Peter Schütt, sein Mitstudent von damals, erzählt: "Eiffe hat überall, auf Verkehrsschildern, auf Häuserwänden, an Türen, eine Möglichkeit gefunden, mit seinem Filzstift schwarz auf weiß seine Botschaften zu verkünden. Das war wirklich eine Vision." Vorher sei Hamburg eine saubere, "weiße" Stadt, ohne jede Graffitis gewesen. Schütt findet: "Er hat gewissermaßen das Graffiti erfunden. Insofern war es eine ästhetische Revolution, wenn man so will."
"Professoren verpisst euch, keiner vermisst euch"
Eiffes früher Kommilitone Schütt ist damals Teil der Studentenbewegung und gründet 1968 die Deutsche Kommunistische Partei mit. Als in Hamburg die Studentenunruhen toben, ist er, wie Eiffe, mittendrin. Im Audimax-Hörsaal der Uni protestieren Studierende gegen das verstaubte Lehrpersonal.
Der legendäre Spruch damals, von zwei Studenten auf einem Transparent durch den vollbesetzten Saal getragen: "Unter den Talaren - Muff von 1000 Jahren". Schütt erinnert sich: "Ich habe eine schwache Blase und musste schnell zur Toilette. Und da fand ich den Spruch: 'Professoren verpisst euch, keiner vermisst euch.' Das hatte Eiffe, während wir da im Audimax saßen, als seine Pointe dazugegeben. Das fand ich treffend."
Mit den eigenen Worten den öffentlichen Diskurs aufmischen - das ist Eiffes Mission. Auch gegen die mächtige Springer-Presse. Als im April 1968 Studierende den Eingang zum Springer-Hochhaus blockieren, findet Eiffe seinen eigenen Protest. Schütt: "Am Dammtorbahnhof gab es damals ein Herren-Pissoir. Da hat er den Spruch geschrieben: 'Richtet mit und ohne Finger, stets den Strahl auf Axel Caesar Springer.' Er war ein poetisches Talent, wenn ich das so sagen darf."
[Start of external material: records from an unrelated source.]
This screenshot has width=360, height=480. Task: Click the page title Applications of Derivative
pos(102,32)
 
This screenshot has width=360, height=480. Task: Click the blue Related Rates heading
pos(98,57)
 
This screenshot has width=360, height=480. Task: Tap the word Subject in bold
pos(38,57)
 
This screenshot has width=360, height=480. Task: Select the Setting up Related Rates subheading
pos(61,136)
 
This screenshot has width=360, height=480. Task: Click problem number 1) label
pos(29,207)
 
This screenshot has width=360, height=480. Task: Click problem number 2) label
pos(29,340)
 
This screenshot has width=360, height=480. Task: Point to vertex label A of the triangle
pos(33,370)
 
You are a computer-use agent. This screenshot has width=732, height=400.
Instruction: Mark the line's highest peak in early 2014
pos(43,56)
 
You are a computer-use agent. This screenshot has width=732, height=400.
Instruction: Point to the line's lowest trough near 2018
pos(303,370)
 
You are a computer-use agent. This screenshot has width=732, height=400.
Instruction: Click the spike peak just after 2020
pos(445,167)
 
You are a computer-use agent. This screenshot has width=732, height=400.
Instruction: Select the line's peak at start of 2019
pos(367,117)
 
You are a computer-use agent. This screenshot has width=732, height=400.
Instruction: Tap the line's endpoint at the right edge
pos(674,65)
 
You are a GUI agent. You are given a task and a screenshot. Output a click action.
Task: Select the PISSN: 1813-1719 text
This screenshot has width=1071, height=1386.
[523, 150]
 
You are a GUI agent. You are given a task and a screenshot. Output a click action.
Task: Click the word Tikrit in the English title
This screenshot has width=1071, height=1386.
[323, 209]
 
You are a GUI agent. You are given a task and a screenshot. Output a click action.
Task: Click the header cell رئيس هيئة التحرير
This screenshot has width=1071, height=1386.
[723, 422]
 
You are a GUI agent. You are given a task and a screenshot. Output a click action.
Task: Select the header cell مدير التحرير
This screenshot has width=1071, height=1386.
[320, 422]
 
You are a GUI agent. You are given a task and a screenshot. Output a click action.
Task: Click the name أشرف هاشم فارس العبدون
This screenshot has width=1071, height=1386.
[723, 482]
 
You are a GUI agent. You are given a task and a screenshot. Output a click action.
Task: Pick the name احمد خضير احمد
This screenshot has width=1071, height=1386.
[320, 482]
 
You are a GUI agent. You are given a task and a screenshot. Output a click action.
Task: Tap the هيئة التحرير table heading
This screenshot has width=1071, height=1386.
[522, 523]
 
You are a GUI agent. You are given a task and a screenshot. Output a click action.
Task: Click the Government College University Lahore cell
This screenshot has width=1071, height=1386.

"Für manche ein Held, für andere ein Verrückter"
Für die einen ist er ein Künstler, für andere ein selbstgefälliger Sprücheklopfer, einer, der den Mächtigen Stress machen will. Ist es seine Revolte gegen den Adoptiv-Vater, einen Marineoffizier im Naziregime? Mit seinem Schlapphut und seiner bürgerlichen Erscheinung jedenfalls ist er Mitstudenten suspekt. Manche halten ihn sogar für einen Agenten des Verfassungsschutzes.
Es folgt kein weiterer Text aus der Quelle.